So take a peek at what's there and what's coming and let me know what you think.
Tuesday, February 14. 2006
I got my OSCON proposal (" I'm 200, You're 200: Codependency in the Age of the Mashup") in under the wire. The theme of the talk is thinking about all the dependencies your web app has -- some you're probably aware of and some you're not -- as well as strategies for minimizing those dependencies and routing around failure.
I've got a bunch of examples I'm planning on talking about (if the talk is accepted), but I'd be interested to hear other folks' experiences in solving related problems -- do you have novel methods for caching information, application or network architecture, code structure, or anything else that helps you layer reliability onto a distributed set of resources not all under your control? Let me know!

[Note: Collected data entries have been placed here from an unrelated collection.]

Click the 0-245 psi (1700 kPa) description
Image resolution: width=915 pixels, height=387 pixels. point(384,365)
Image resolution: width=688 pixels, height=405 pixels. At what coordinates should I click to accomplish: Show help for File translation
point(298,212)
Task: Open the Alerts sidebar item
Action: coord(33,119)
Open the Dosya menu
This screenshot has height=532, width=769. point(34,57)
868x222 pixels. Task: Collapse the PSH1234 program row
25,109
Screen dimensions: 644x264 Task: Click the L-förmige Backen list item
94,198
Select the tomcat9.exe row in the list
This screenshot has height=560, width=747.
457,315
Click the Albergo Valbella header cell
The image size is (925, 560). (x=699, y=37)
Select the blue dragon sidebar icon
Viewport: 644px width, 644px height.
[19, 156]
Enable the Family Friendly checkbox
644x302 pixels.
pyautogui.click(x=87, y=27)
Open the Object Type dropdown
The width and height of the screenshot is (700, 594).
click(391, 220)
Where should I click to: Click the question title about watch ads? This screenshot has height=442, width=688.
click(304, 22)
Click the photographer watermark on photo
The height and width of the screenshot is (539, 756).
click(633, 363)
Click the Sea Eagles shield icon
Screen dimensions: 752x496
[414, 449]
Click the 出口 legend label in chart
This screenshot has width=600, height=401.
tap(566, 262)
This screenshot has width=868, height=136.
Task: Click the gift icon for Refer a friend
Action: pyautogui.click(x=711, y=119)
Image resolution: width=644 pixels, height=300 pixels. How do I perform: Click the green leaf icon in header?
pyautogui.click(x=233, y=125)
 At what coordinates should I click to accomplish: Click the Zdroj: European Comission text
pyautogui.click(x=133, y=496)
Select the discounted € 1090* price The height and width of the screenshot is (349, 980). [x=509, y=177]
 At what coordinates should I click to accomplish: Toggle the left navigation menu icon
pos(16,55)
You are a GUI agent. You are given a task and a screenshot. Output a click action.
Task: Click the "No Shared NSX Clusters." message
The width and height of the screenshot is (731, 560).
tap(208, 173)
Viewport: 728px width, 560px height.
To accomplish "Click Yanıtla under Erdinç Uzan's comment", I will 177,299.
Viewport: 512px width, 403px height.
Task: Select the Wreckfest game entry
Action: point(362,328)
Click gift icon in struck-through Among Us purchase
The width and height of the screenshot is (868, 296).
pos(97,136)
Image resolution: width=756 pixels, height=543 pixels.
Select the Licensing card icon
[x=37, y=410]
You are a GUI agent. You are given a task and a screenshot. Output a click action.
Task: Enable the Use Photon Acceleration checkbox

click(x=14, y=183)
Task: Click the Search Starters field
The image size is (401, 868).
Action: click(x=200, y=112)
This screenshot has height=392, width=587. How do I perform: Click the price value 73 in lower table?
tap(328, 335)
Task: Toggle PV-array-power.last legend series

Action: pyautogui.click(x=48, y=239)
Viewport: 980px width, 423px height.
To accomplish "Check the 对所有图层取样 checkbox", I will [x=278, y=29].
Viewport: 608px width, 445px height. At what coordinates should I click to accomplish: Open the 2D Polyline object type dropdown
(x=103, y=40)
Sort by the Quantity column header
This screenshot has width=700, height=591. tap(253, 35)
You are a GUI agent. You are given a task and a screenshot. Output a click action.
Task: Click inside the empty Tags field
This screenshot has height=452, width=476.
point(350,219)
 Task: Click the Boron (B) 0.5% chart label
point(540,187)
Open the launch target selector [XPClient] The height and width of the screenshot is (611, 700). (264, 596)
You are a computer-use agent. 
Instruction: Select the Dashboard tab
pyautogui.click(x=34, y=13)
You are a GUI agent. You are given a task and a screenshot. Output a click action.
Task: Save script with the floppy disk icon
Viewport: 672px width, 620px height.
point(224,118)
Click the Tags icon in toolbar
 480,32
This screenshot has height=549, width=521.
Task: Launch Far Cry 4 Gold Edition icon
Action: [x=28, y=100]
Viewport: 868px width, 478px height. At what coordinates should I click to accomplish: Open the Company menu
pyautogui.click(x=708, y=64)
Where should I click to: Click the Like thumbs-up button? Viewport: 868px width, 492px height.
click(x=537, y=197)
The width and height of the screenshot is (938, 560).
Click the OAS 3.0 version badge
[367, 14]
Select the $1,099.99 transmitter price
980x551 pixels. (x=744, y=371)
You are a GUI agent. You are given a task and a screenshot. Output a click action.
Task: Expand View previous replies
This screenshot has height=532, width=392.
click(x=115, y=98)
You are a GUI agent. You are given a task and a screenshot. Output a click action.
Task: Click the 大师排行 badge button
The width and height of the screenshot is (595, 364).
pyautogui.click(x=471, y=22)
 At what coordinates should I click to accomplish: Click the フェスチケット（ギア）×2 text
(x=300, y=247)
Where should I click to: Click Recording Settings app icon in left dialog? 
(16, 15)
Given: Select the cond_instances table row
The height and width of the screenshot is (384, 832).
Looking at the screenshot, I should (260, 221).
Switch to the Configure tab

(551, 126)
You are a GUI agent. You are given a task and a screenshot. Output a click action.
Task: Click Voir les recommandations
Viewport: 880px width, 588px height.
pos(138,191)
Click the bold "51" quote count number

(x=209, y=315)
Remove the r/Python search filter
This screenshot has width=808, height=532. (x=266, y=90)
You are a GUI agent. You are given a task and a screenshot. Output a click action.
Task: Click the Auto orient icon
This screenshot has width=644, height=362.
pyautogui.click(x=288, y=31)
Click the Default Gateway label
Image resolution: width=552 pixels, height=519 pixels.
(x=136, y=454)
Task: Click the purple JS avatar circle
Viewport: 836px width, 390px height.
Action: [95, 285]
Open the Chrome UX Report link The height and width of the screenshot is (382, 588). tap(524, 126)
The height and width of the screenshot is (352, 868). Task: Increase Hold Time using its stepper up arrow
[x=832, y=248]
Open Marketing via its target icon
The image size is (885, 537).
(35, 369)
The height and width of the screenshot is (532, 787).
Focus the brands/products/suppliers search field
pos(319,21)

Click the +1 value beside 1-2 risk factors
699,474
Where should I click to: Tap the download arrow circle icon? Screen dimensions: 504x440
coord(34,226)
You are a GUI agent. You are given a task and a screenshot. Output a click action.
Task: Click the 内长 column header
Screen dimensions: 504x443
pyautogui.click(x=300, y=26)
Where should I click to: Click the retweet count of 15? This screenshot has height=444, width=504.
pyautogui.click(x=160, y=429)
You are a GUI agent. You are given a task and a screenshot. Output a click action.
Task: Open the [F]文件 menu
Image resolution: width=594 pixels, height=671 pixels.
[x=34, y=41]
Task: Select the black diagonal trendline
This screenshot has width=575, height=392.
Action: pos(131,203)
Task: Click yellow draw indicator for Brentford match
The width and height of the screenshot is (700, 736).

OSCON is getting bigger every year -- it's interesting to see it grow as the world of open source encompasses more and different kinds of hackers, business people, and others. Like Adam, I'm not picking PHP track talks this year for OSCON, so you can consider this post a relatively unbiased conference plug.
Friday, February 10. 2006
lxr.php.net has been around for a while, but since I've found myself using it a lot recently, I want to point it out. It's such a quick way to find the particular file a built-in (or extension) PHP function is defined. Coupled with the revision graph that cvs.php.net can display, it is handy for tracking down exactly when a function was added or a bugfix was committed.
Thanks, lxr!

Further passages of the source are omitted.